The name “North Cascades” is very appropriately as I could not believe the amount of water that comes cascading out of the mountain sides as you drive through the park. You’ll see dozens of them within a few miles, large ones, small ones and everything in-between. In many cases, the road was built so that the water rushes through tunnels and channels built underneath the road. That tells me the water flow is constant, always flowing out of the cracks and crevasses in the mountain and the road was designed so not to disrupt this water flow, instead making sure the water can go where it wants to go but also to avoid road damage or risking being washed away by this constant flow of water.
Another thing you can’t help but notice is the blue/green color of the water in the lakes and rivers. The color is quite intense and sometimes, like when the sun hits it at just the right angle, the color looks almost artificial, like some vandal poured some nasty chemical in the water. But it is all quite natural. It turns out the color is a side effect of grinding of the rock by glaciers. There are some 300 glaciers in the park today, so the grinding still continues. This slow, constant grinding of the rocks by the glacial ice creates this extremely fine “dust”. This stuff is called “Rock Flour” (I’m not making this up!) and ends up it in the water causing this beautiful blue/green hue. This stuff is really fine and can become suspended within the water (i.e. does not settle) giving the water a somewhat cloudy look.
Linda usually just rolls her eyes at, seemingly useless, trivia like this, but I just lap it up. I find it fascinating and over the years my head has become full of details that would probably make me an ace at trivia contests! I could probably also bore the socks off anyone just reciting this stuff! Anyway, I digress, North Cascades National Park is beautiful, serene and very green – it rains a lot there, we know, because it did so when we were here.
The deep canyons with their sheer sides (caused by those glaciers I mentioned earlier, remember?) are perfect for damming and hydro-electric activity and you will see multiple dams along the lakes and river. The unfortunate side-effect of that is that the landscape has way too many electric towers and power lines than I personally would like to see in such a beautiful area. I suppose it works two ways though. The electric companies build roads and infrastructure to access their plants and in return, visitors like us get well-maintained roads and other benefits. We did joke about this a few times as many of the scenic look-outs are useless these days, because the trees have grown and now obscure the beautiful views. The trees and vegetation in the areas under and around the electric towers however are carefully trimmed and manicured.
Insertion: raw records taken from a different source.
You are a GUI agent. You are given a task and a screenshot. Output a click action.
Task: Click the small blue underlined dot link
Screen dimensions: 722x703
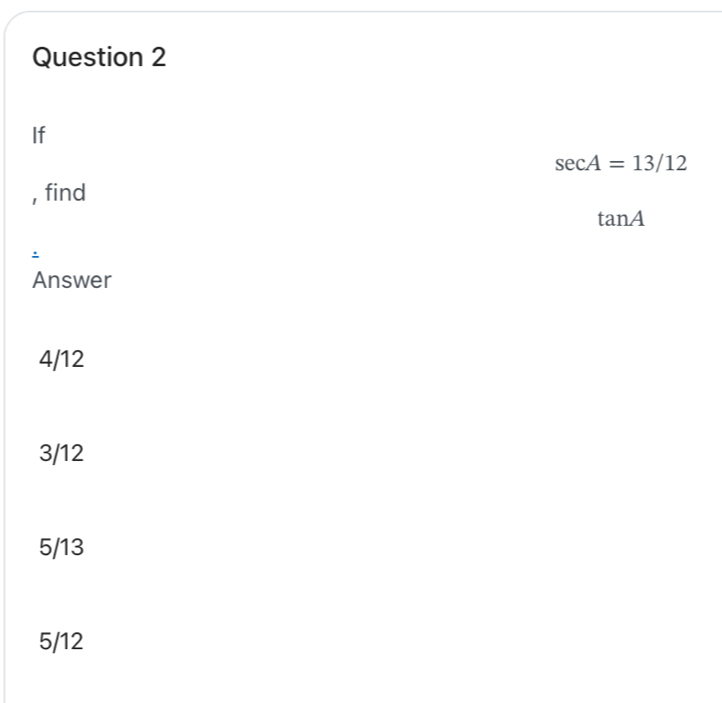(x=36, y=249)
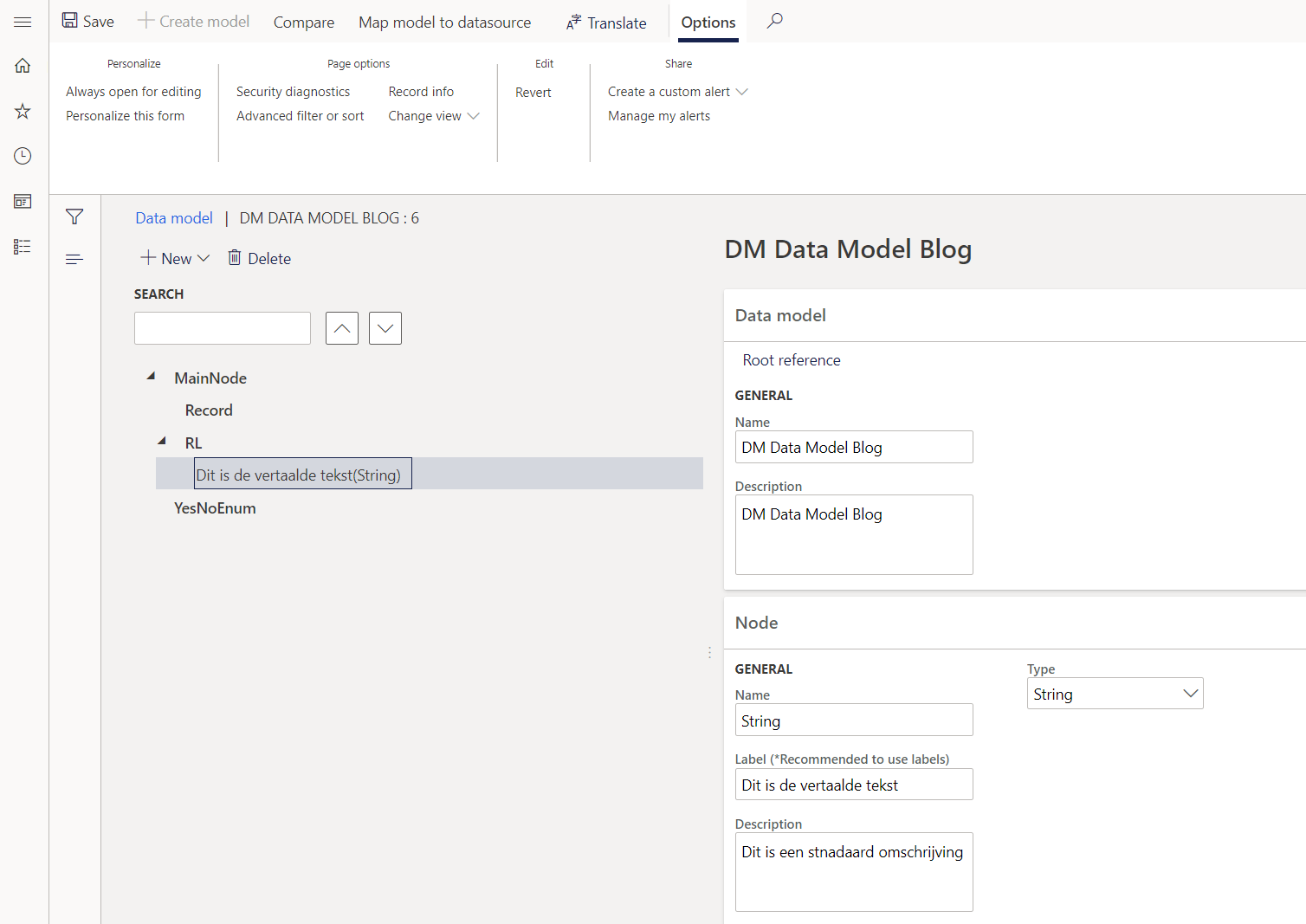This screenshot has height=924, width=1306.
Task: Open the navigation hamburger menu
Action: click(23, 23)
The irony was not lost on us … the trees are trimmed so you can see the man-made structures, but the natural vistas are obscured.
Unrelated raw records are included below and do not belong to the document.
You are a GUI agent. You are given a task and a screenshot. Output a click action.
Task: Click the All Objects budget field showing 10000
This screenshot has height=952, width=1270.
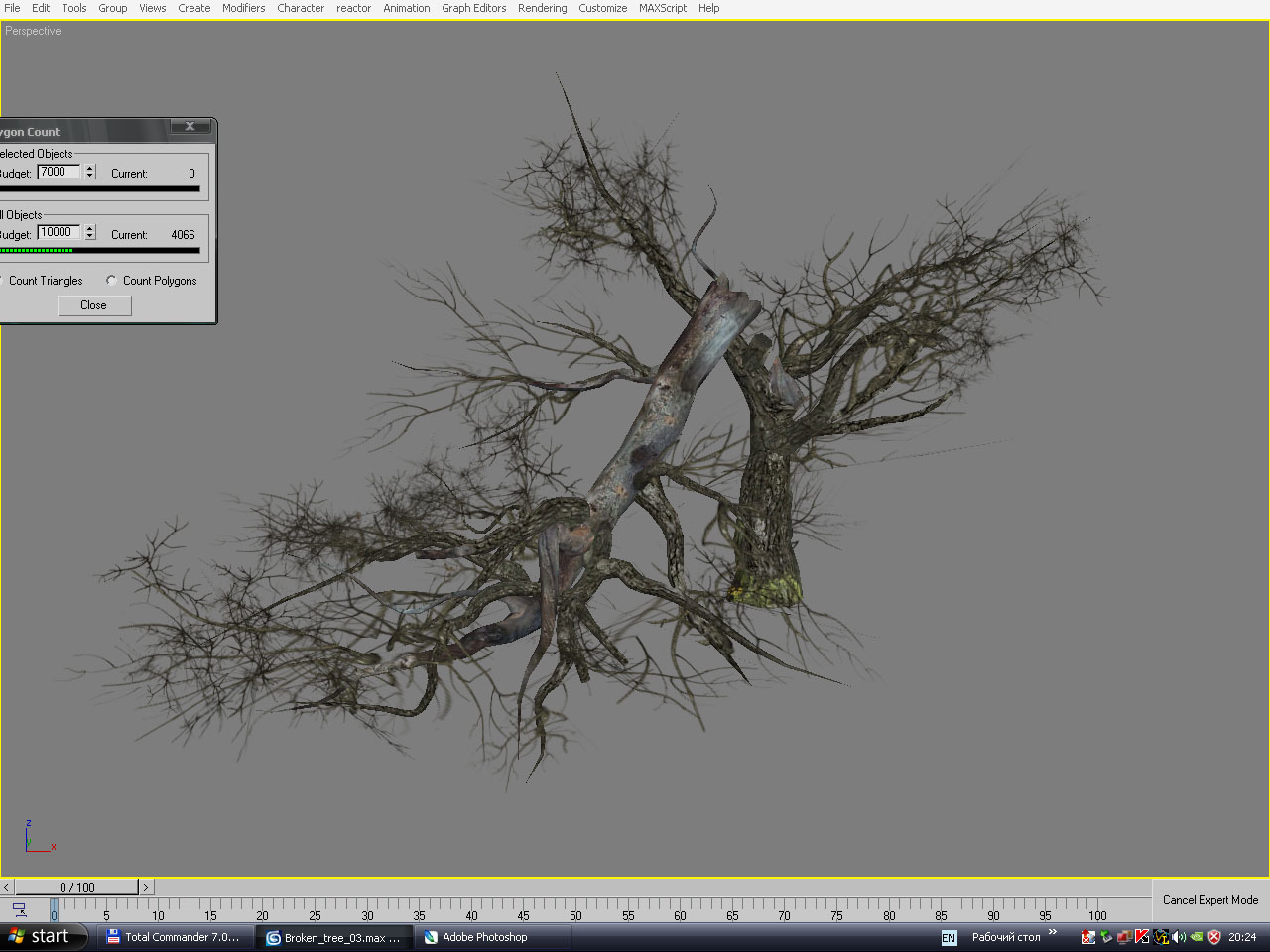(59, 233)
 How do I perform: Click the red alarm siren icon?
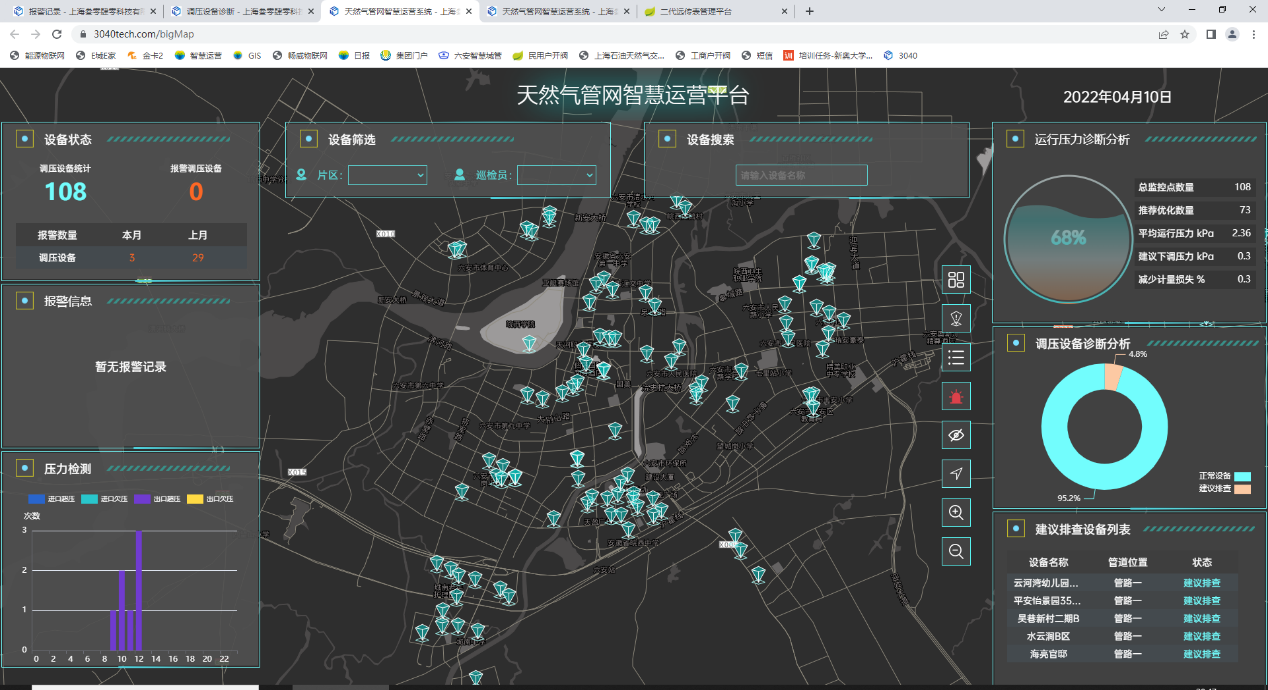956,396
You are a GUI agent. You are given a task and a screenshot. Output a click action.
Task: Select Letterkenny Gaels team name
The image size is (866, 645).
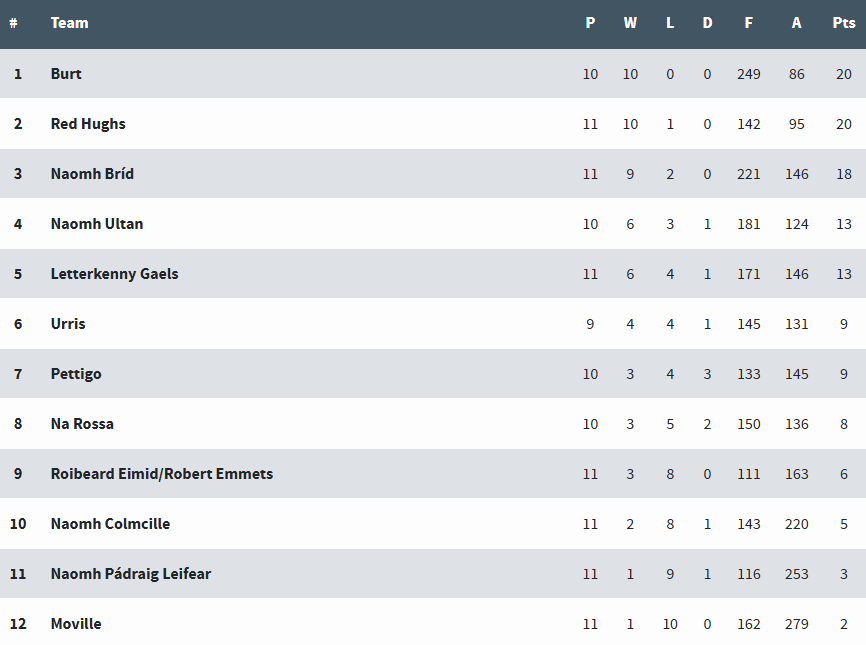(114, 274)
The North Cascades national park is quite unusual in that there are no paved roads whatsoever. The park area itself is actually 93% wilderness, and the wilderness is less accessible than in almost any other national park. Other than going on extensive hikes, all one can really do is drive through the single road that goes East/West through the middle of the park. We stopping at every turn to admire and shoot the scenery and that is beautiful. Too bad it is hard to see more of the park.